Electronic-Mail Message (2017 June 10, 8:18 p.m. EDT) from Peter Ryckman, Multiple Award Winner (Including First Prize in Engineering and Best of Show !) from the 1960 Pittsburgh Regional School Science and Engineering Fair at Pittsburgh's original Buhl Planetarium and Institute of Popular Science ---

Mr. Walsh

I recently ran across the publication of "Lives Touched...Worlds Changed," Fifty Years of Alumni Achievements" on the internet.

I eagerly looked for my name -- and didn't find it.

Somewhat surprising. In 1960, when I was a senior in high school, I was in the Buhl Planetarium Science Fair. I won the First Award in Engineering, Best of Show, four industry awards, and the Alcoa Scholarship (open to the top Buhl winners.) I also won a Carnegie Scholarship (half tuition) when I was accepted at Carnegie Tech (later Carnegie Mellon University, as you know.) This all happened in the Spring of 1960.
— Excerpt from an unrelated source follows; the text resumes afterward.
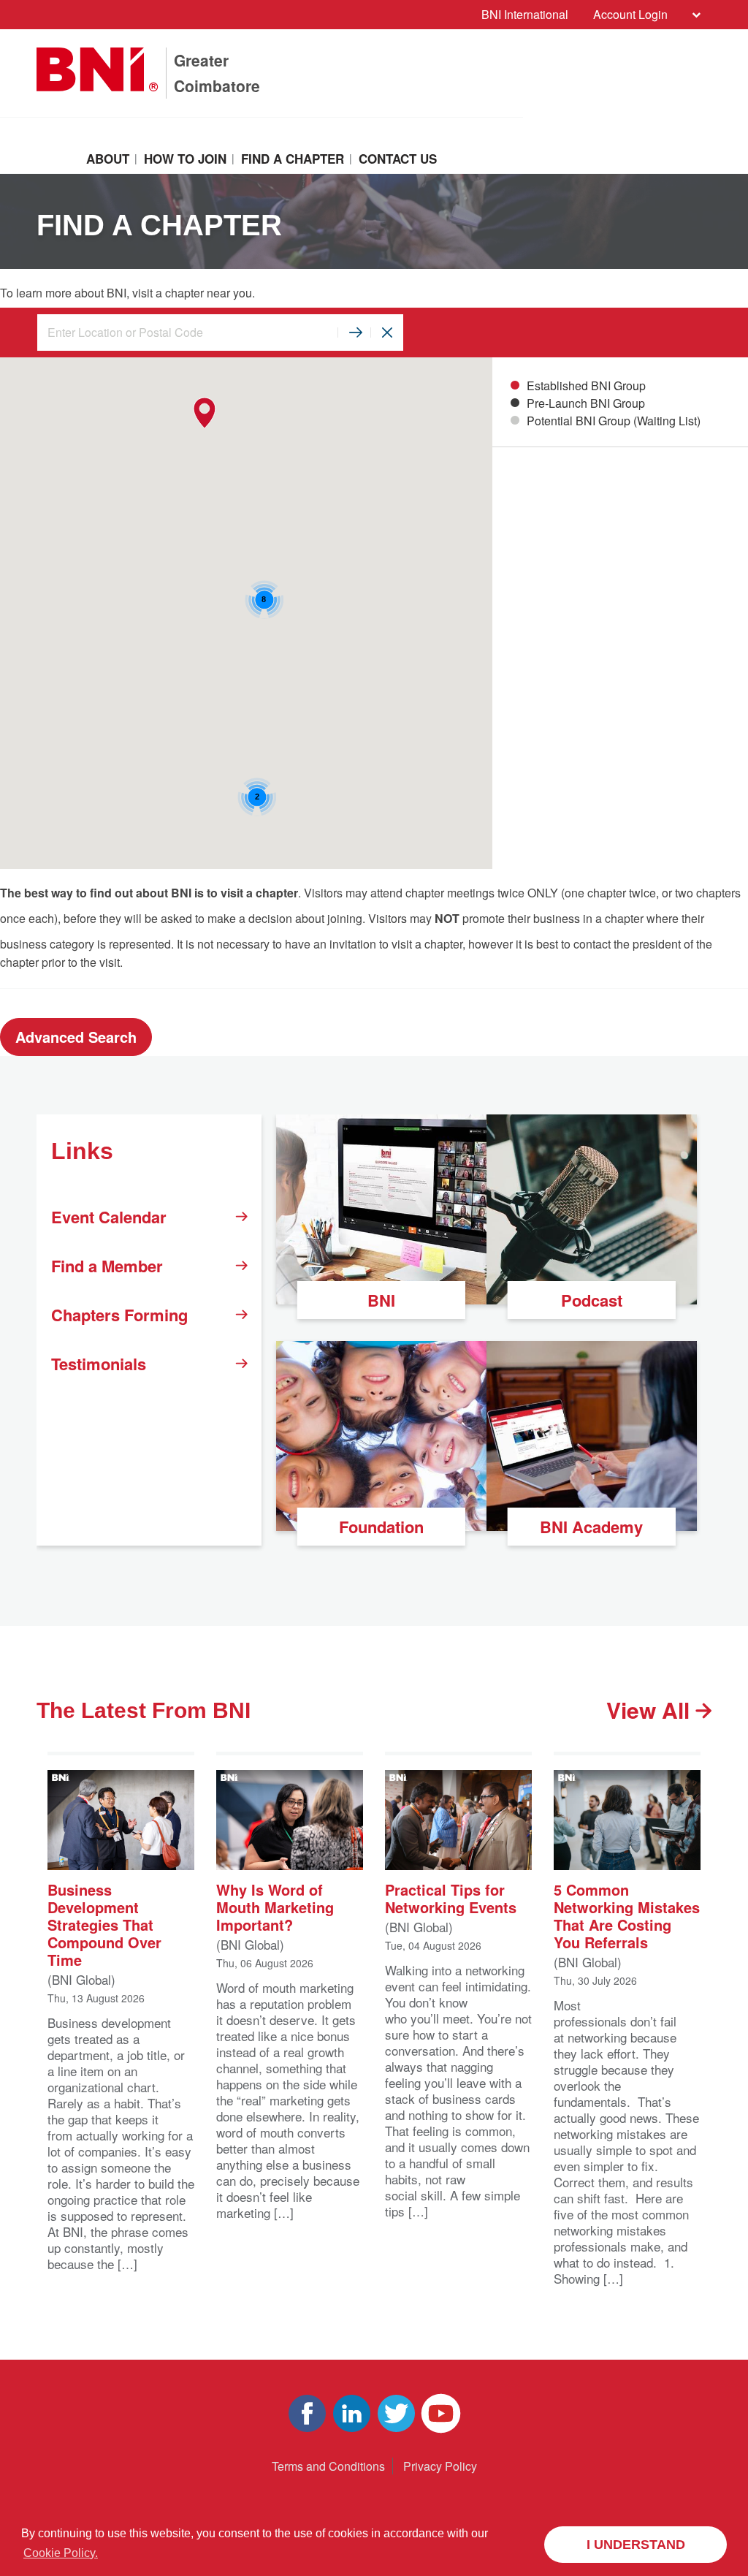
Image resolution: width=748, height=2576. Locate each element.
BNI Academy (591, 1526)
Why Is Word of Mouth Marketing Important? (275, 1906)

I graduated from Carnegie Tech with a degree in industrial design in 1964 and worked for Emerson Electric. I then worked at Westinghouse Electric at the appliance division

 and then at the Westinghouse Corporate Design Center, one of the first corporate-wide design activities in the U.S. While at the Design Center, I was twice recognized in ID Magazine's Annual Design Review issue, the de-facto industrial design awards of excellence at the time.

In 1980, I returned to Westinghouse in a new career: executive speechwriter. During the next decade I wrote several hundred speeches for senior executives including CEOs Doug Danforth and Paul Lego. I found, somewhat to my surprise, that I loved writing and was pretty good at it. 

I'm now retired (after a two decades of writing speeches for Silicon Valley executives) and am working on my first novel. I still love writing.

I recall my Science Fair days with great affection. I grew up in a small (uninteresting) town and winning so big at Buhl in 1960 was the biggest thing that had ever happened to me. The Science Fair helped me understand that my own inner compass was, and still is, my greatest ally. I still vividly remember designing, building, and debugging my senior year Science Fair entry. It was my first big time test of perseverance. I've returned to that same well countless times in my professional lives and personal life. My Buhl experience also cemented my life-long fascination in science and technology.

I'm glad that "Lives Touched .." is out there on the internet. I'm sorry I missed the chance to be part of it.